▸ Registros de datos
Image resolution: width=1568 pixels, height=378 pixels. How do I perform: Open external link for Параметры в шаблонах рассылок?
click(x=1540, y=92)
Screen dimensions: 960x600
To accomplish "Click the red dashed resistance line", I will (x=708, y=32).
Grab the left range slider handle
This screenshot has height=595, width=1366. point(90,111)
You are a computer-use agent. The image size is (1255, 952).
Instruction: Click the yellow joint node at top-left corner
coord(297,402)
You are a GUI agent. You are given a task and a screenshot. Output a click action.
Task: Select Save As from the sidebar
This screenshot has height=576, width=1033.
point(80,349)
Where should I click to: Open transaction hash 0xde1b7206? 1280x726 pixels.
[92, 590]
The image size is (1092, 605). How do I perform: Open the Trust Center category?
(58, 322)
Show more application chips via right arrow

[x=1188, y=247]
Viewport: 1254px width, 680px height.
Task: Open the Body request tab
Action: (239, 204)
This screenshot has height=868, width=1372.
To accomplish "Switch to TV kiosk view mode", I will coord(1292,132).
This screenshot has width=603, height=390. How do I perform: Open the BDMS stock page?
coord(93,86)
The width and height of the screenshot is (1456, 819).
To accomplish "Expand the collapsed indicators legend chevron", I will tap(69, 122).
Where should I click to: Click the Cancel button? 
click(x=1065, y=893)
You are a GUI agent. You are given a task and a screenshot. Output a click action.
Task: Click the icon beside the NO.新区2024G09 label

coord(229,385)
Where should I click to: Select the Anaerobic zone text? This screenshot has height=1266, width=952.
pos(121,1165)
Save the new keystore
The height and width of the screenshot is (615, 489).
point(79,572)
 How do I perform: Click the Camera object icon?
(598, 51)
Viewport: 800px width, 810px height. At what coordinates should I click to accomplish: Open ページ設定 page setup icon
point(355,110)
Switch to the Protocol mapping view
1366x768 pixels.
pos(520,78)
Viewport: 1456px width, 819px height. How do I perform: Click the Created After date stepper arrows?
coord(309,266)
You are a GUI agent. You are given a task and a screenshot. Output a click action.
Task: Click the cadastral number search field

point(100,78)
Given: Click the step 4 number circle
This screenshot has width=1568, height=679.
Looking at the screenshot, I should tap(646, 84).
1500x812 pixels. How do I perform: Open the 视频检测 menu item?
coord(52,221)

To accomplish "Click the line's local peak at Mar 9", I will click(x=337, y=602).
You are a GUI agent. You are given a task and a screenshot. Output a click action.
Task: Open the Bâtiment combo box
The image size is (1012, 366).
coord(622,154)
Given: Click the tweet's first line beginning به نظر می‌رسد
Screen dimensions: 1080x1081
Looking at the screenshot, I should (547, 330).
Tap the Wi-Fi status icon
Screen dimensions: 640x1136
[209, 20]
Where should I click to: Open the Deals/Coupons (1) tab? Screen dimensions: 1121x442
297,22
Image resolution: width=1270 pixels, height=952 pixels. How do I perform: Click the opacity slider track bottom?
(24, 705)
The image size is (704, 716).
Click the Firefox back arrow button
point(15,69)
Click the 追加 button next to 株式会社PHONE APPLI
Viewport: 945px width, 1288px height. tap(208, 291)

▸ La petición
Reproduce todas las líneas de los registros sin alterar ni una sola letra.

▸ Resultado
Image resolution: width=1568 pixels, height=378 pixels. How do I perform: Open external link for Параметры в шаблонах рассылок?
click(x=1540, y=92)
Screen dimensions: 960x600
To accomplish "Click the red dashed resistance line", I will (x=708, y=32).
Grab the left range slider handle
This screenshot has height=595, width=1366. point(90,111)
You are a computer-use agent. The image size is (1255, 952).
Instruction: Click the yellow joint node at top-left corner
coord(297,402)
You are a GUI agent. You are given a task and a screenshot. Output a click action.
Task: Select Save As from the sidebar
This screenshot has height=576, width=1033.
point(80,349)
Where should I click to: Open transaction hash 0xde1b7206? 1280x726 pixels.
[92, 590]
The image size is (1092, 605). How do I perform: Open the Trust Center category?
(58, 322)
Show more application chips via right arrow

[x=1188, y=247]
Viewport: 1254px width, 680px height.
Task: Open the Body request tab
Action: (239, 204)
This screenshot has height=868, width=1372.
To accomplish "Switch to TV kiosk view mode", I will coord(1292,132).
This screenshot has width=603, height=390. How do I perform: Open the BDMS stock page?
coord(93,86)
The width and height of the screenshot is (1456, 819).
To accomplish "Expand the collapsed indicators legend chevron", I will tap(69, 122).
Where should I click to: Click the Cancel button? 
click(x=1065, y=893)
You are a GUI agent. You are given a task and a screenshot. Output a click action.
Task: Click the icon beside the NO.新区2024G09 label

coord(229,385)
Where should I click to: Select the Anaerobic zone text? This screenshot has height=1266, width=952.
pos(121,1165)
Save the new keystore
The height and width of the screenshot is (615, 489).
point(79,572)
 How do I perform: Click the Camera object icon?
(598, 51)
Viewport: 800px width, 810px height. At what coordinates should I click to accomplish: Open ページ設定 page setup icon
point(355,110)
Switch to the Protocol mapping view
1366x768 pixels.
pos(520,78)
Viewport: 1456px width, 819px height. How do I perform: Click the Created After date stepper arrows?
coord(309,266)
You are a GUI agent. You are given a task and a screenshot. Output a click action.
Task: Click the cadastral number search field

point(100,78)
Given: Click the step 4 number circle
This screenshot has width=1568, height=679.
Looking at the screenshot, I should tap(646, 84).
1500x812 pixels. How do I perform: Open the 视频检测 menu item?
coord(52,221)

To accomplish "Click the line's local peak at Mar 9", I will click(x=337, y=602).
You are a GUI agent. You are given a task and a screenshot. Output a click action.
Task: Open the Bâtiment combo box
The image size is (1012, 366).
coord(622,154)
Given: Click the tweet's first line beginning به نظر می‌رسد
Screen dimensions: 1080x1081
Looking at the screenshot, I should (547, 330).
Tap the Wi-Fi status icon
Screen dimensions: 640x1136
[209, 20]
Where should I click to: Open the Deals/Coupons (1) tab? Screen dimensions: 1121x442
297,22
Image resolution: width=1270 pixels, height=952 pixels. How do I perform: Click the opacity slider track bottom?
(24, 705)
The image size is (704, 716).
Click the Firefox back arrow button
point(15,69)
Click the 追加 button next to 株式会社PHONE APPLI
Viewport: 945px width, 1288px height. tap(208, 291)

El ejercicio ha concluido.